===== Available data

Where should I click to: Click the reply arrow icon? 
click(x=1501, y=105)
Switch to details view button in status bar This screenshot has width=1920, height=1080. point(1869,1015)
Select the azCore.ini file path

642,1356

==========

Transcribe each entry exactly as it appears.

Where should I click to: Click the reply arrow icon? 
click(x=1501, y=105)
Switch to details view button in status bar This screenshot has width=1920, height=1080. point(1869,1015)
Select the azCore.ini file path

642,1356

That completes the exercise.